● CONSIGNE: Traduisez en anglais cette phrase du passage sur la rime : « Alors, d'un commun accord, on juge que la syllabe de la rime est suffisamment pleine pour que l'oreille en retienne le son. »

● PASSAGE PRÉSENTÉ:
┏━━

15La règle dont il s'agit ici est dépourvue de rigueur pour plusieurs raisons. D'abord elle se fonde sur des connaissances phonétiques assez fausses et sur les illusions de la vue. C'est de la ”rime à une seule lettre”, on le remarquera, que ne veut pas Richelet, et non pas de la rime à un seul son, ce qui serait bien différent. Ses contemporains raisonnent comme lui. Selon Lancelot, il faut avoir égard à la plénitude du timbre; partant de ce principe, il autorise flambeau : fardeau23, sans s'apercevoir qu'il n'y a à la tonique qu'une seule voyelle précédée de consonnes différentes. « Nous avons dans notre langue, déclare de son côté le P. Mourgues24, des diphtongues et des triphtongues qui rendent un son fort plein, parce qu'il est composé de celui de deux ou trois voyelles. Et c'est pour cette raison que les mots terminez par ces sortes de voyelles liées riment fort bien ensemble, encore que les rimes n'y soient pas riches ». Il approuve donc nouveau : rideau, feu : desaveu : peu, associations qu'il a rencontrées dans l'Imitation de P. Corneille. Les rimes en -eu de Ronsard et de Du Bellay, précédemment citées, reposent sur la même impression visuelle. On en trouve des quantités de semblables non seulement chez les autres poètes de la Pléiade, mais encore chez ceux du xviie siècle.
16En outre le précepte donné par les critiques comporte, de leur aveu même, un certain nombre d'exceptions. La consonne d'appui n'est pas exigible, assurent les techniciens, toutes les fois que la voyelle tonique, au lieu d'être pure, est suivie d'une ou plusieurs consonnes. Alors, d'un commun accord, on juge que la syllabe de la rime est suffisamment pleine pour que l'oreille en retienne le son. Donc Lancelot autorise boulevars : rampars, univers : enfers, ce que fait également Richelet25. Des rimes semblables pullulent chez tous les poètes. Pour nous borner à quelques exemples, on trouve alors : accors, hazards : soldards chez Ronsard; encor : thresor, orgueil : appareil chez Du Bellay; soleil : vermeil, rigueur : douleur chez Baïf; serviteur : bonheur, extravagant : convaincant chez Molière; amours: discours, Pont-Neuf: Brébeuf chez Boileau. Un certain nombre de cas semblables s'expliquent d'ailleurs par la rareté des homophonies de même nature, une éventualité que mentionnent quelques critiques : « La rareté de certaines rimes, écrit Lancelot, fait qu'on se contente plus aisément, comme on rime soupir avec desir parce qu'il n'y a aucune rime en ir ». Richelet et De Chalons en font également l'observation. Freymond26 a noté qu'il en était déjà ainsi au Moyen Âge.

┗━━

Entrées sur la position des objets
┏━━

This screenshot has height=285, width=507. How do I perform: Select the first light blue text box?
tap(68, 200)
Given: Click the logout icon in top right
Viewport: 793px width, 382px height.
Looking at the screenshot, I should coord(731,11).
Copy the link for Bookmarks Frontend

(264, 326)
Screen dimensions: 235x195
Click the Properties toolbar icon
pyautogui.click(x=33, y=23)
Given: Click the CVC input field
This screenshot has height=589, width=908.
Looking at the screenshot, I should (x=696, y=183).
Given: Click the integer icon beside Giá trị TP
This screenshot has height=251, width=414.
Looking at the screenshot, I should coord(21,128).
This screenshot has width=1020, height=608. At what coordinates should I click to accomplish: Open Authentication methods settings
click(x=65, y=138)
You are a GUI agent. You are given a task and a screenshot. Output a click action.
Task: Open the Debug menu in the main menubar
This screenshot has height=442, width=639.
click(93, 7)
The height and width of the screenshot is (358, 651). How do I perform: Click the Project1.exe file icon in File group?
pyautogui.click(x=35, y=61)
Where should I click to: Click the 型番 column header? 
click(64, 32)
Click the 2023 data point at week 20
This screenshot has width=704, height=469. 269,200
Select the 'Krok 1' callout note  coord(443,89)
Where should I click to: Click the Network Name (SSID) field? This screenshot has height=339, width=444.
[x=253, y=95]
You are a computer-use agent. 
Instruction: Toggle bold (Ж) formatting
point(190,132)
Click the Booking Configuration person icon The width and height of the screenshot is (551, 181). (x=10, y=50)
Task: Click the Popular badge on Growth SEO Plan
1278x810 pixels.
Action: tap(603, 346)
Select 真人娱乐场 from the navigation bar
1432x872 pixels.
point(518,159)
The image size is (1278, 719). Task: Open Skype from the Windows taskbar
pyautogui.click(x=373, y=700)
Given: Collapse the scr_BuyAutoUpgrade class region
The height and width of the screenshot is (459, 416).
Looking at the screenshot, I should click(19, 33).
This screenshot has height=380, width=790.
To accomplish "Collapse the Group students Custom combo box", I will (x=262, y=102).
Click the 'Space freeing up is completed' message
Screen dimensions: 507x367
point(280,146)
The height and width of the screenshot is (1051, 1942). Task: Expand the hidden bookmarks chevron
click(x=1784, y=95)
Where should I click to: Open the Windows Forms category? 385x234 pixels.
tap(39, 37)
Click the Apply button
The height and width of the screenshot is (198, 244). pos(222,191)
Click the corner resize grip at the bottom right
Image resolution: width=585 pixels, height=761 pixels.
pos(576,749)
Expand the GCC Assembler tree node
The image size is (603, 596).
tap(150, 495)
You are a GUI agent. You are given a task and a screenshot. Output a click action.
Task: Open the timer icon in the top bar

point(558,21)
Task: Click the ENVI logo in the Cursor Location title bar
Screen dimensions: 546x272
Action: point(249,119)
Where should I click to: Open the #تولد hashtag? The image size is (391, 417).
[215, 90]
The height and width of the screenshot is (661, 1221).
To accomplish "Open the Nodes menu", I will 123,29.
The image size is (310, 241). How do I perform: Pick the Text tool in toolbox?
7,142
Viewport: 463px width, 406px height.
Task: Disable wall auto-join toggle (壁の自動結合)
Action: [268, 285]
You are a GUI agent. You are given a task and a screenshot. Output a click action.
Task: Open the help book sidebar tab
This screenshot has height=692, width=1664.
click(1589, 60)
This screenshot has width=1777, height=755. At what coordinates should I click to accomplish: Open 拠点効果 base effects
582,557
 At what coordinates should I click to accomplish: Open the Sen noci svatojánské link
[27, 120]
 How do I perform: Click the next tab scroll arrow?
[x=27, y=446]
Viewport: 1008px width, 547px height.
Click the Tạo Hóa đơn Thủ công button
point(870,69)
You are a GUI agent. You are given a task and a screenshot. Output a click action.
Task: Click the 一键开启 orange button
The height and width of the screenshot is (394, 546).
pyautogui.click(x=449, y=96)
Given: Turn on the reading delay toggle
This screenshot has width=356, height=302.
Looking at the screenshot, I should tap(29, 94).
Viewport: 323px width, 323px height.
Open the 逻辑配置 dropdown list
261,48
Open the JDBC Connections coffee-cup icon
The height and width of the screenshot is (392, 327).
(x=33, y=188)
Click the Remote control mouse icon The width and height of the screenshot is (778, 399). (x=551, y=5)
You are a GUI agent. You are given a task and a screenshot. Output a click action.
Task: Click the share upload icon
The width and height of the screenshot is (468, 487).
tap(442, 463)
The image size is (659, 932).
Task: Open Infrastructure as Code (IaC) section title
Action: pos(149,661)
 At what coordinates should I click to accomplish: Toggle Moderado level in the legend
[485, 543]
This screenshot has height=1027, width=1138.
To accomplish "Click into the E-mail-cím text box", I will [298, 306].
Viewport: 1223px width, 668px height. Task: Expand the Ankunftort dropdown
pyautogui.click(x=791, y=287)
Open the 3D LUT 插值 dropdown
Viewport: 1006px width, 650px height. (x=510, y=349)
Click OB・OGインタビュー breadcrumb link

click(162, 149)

┗━━

● RÉPONSE: Then, by common agreement, the rhyming syllable is judged full enough for the ear to retain its sound.